- [SUPPLIED RECORDS]
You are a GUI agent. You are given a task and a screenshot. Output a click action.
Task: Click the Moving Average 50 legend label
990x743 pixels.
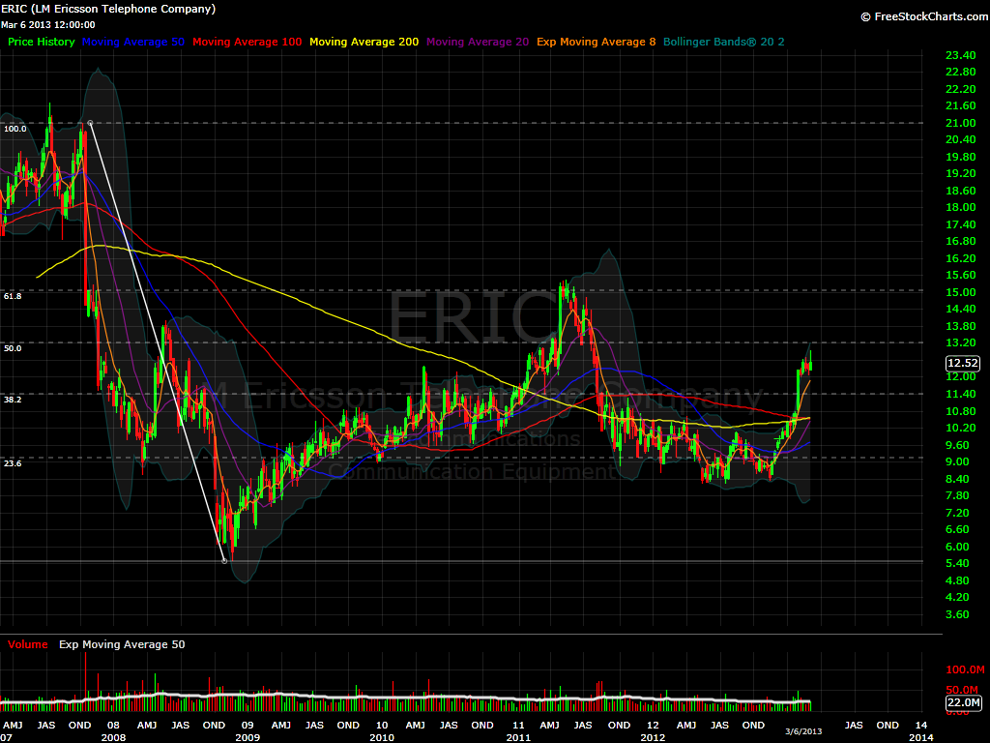tap(133, 43)
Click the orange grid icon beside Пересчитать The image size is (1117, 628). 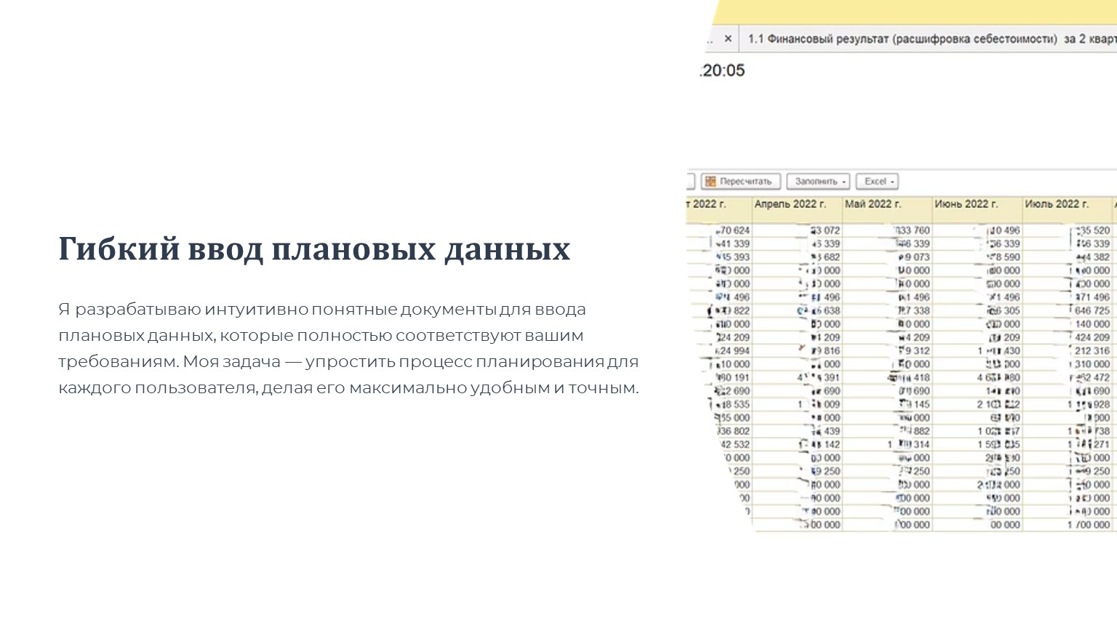pos(710,181)
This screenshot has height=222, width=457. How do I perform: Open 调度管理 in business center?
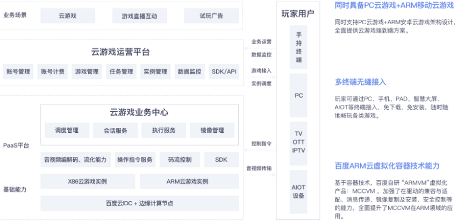(67, 130)
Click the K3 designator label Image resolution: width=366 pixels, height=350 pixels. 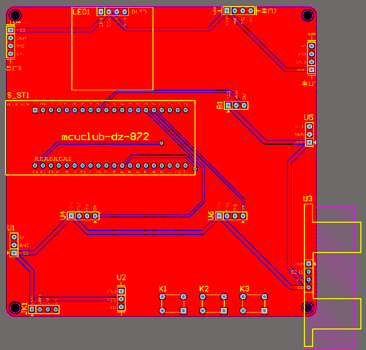(x=245, y=289)
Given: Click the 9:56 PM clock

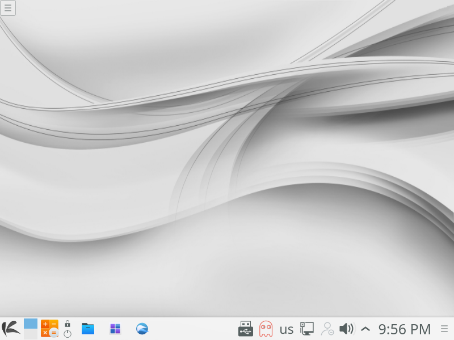Looking at the screenshot, I should click(x=405, y=329).
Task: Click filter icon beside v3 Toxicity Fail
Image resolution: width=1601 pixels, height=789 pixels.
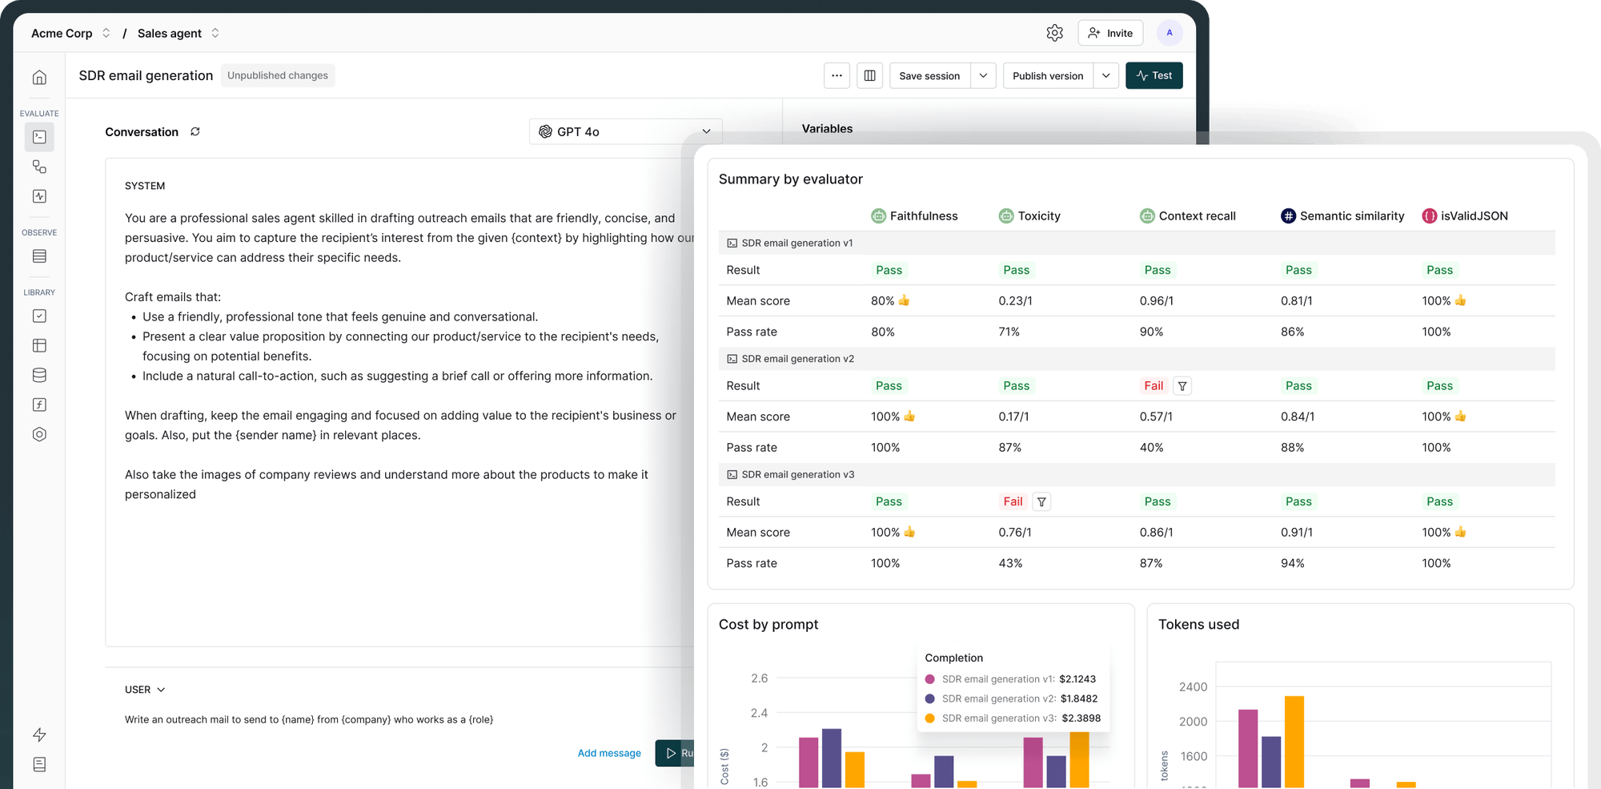Action: (1041, 502)
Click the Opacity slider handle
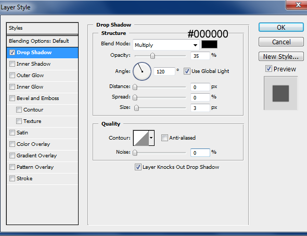 [152, 56]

- [EXERCISE AIM] These lines alone form the answer: the one containing "Task: Click filter" and every line after it through the end of the material, exactly as written, pictures left out.

- [EXPECTED ANSWER]
Task: Click filter icon beside v3 Toxicity Fail
Image resolution: width=1601 pixels, height=789 pixels.
Action: (1041, 502)
Click the Opacity slider handle
 [152, 56]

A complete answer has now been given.